Here is a simple guide for common terms to help you calculate nutrition information.
Serving Size/# of Servings
- The amount of food that will provide the nutrition information found below it. Depending on serving size, you will need to adjust the rest of the label accordingly. For example, a bag of all-natural tortilla chips may have a serving size of 10 chips, but if you are munching on them while watching a TV show, you may consume upwards of 20-40 chips. A 140 calorie treat can add up to almost 600 calories!
% Daily Value
- These are based on a 2,000 calorie/day diet, so if you require more or less calories, you may need to decrease or increase your serving size. Factors that affect calories needed per day include gender, height, weight, and activity level.
- Calories are simply defined as energy supplied by food. Keep in mind, however, not all calories are created equal. A 200-calorie snack of an apple with almond butter will keep you satiated much longer than a 200-calorie bag of candy. If you opt for the candy, you may feel hungry more quickly and snack on excess calories throughout the day.

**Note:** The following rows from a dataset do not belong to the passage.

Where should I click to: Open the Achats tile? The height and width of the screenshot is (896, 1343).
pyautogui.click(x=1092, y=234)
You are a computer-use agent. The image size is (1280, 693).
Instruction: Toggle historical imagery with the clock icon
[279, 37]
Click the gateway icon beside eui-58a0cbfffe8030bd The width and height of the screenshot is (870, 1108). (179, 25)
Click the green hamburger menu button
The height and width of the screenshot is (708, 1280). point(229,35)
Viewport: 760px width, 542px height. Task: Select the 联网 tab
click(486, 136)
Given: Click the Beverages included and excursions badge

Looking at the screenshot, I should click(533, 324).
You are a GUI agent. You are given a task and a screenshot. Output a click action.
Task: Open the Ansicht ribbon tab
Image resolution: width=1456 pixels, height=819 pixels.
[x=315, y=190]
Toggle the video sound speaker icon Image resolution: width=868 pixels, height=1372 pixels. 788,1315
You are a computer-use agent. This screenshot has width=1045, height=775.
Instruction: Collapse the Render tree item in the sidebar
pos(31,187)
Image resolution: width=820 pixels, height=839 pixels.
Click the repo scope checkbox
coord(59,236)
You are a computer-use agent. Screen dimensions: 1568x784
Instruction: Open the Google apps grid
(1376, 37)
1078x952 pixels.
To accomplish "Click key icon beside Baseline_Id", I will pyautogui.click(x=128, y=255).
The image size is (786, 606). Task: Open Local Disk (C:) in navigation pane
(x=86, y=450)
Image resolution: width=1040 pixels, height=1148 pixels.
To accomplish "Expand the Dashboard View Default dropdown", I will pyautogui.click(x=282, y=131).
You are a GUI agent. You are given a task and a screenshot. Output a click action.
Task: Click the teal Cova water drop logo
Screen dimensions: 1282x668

Total Fat, Cholesterol, Sodium, Total Carbohydrates, and Protein
- You’ll find these items listed in grams or milligrams and % of Daily Value. Based on your needs, you can tally up a particular food to see if it provides adequate protein, fat or carbohydrates. This area will also reveal if a food is really high in sodium, which can cause water retention and/or dehydration.
Dietary Fiber, Total Sugars and Added Sugars
- Perhaps the most important parts of the nutrition facts labels. Make sure to pay attention to these numbers! Getting additional fiber in your diet promotes good health. Reducing “total” and “added sugars” helps to stabilize blood sugar and reduce inflammation.
Originally posted 2018-06-27 15:27:34.